Work instructions: Copy out each line of the entries where the word "link" is present.

Extracted data entries
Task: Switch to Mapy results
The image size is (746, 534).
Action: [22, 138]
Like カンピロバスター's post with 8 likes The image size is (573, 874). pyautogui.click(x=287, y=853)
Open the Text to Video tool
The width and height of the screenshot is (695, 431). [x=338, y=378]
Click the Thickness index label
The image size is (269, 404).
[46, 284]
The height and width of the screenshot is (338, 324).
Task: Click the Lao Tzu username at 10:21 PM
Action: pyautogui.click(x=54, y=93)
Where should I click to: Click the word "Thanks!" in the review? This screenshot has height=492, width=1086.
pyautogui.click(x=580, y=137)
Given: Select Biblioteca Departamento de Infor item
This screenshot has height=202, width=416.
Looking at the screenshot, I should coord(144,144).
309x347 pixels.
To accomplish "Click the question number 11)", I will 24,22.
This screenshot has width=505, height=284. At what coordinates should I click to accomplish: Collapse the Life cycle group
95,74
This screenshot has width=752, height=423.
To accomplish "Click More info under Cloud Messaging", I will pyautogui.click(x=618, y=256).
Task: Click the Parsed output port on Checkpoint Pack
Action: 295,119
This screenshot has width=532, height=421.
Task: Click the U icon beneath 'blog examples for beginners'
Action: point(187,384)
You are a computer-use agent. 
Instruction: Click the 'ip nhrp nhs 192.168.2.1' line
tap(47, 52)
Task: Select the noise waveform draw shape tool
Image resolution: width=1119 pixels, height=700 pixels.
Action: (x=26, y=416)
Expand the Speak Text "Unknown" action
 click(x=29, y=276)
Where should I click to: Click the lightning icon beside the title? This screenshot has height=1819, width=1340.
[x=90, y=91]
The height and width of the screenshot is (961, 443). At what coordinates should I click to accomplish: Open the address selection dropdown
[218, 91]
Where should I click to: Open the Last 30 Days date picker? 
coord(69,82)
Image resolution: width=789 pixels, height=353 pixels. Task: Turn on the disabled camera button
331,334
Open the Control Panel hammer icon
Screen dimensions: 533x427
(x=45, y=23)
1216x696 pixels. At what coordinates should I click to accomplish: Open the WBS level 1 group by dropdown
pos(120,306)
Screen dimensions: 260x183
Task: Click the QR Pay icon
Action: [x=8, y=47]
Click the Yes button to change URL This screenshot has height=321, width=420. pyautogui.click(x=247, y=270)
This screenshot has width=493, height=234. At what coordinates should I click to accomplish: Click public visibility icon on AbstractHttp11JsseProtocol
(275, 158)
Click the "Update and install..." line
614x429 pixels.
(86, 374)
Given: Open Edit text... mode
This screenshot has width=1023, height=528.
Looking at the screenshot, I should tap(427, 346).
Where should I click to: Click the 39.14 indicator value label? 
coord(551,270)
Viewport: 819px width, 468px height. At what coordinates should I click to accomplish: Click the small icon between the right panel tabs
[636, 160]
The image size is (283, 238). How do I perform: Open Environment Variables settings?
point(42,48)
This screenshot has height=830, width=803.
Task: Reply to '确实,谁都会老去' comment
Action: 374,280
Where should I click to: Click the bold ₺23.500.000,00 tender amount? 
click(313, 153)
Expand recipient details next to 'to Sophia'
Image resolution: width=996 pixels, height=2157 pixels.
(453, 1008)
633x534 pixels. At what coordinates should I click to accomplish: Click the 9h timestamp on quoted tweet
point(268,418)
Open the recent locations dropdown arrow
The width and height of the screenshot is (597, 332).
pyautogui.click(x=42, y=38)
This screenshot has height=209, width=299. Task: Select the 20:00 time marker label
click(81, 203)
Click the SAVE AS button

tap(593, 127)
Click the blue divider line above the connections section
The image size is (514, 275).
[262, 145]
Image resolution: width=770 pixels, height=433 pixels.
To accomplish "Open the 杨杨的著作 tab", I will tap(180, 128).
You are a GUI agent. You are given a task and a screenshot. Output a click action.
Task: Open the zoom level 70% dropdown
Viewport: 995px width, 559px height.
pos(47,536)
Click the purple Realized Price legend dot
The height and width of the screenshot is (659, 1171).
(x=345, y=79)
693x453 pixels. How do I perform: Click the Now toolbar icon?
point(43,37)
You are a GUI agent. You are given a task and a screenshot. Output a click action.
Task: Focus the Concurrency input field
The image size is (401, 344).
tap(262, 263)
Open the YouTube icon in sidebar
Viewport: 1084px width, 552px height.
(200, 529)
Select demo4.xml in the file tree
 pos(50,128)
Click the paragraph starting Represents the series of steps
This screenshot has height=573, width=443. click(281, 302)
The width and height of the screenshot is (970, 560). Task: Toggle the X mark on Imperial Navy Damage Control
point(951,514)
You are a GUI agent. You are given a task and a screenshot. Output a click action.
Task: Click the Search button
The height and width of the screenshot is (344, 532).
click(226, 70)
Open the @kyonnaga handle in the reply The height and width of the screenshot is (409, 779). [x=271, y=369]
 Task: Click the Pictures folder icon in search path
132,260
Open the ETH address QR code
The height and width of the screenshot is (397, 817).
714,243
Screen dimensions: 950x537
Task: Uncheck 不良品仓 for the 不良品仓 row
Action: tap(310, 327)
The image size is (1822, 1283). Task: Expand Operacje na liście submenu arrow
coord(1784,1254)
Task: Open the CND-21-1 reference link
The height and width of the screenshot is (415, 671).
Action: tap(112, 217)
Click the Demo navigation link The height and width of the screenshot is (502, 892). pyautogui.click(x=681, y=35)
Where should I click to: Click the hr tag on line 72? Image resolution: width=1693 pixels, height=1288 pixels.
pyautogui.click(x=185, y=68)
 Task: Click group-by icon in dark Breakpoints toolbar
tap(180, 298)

Output for this task:
Task: Open the CND-21-1 reference link
Click the Demo navigation link The height and width of the screenshot is (502, 892). pyautogui.click(x=681, y=35)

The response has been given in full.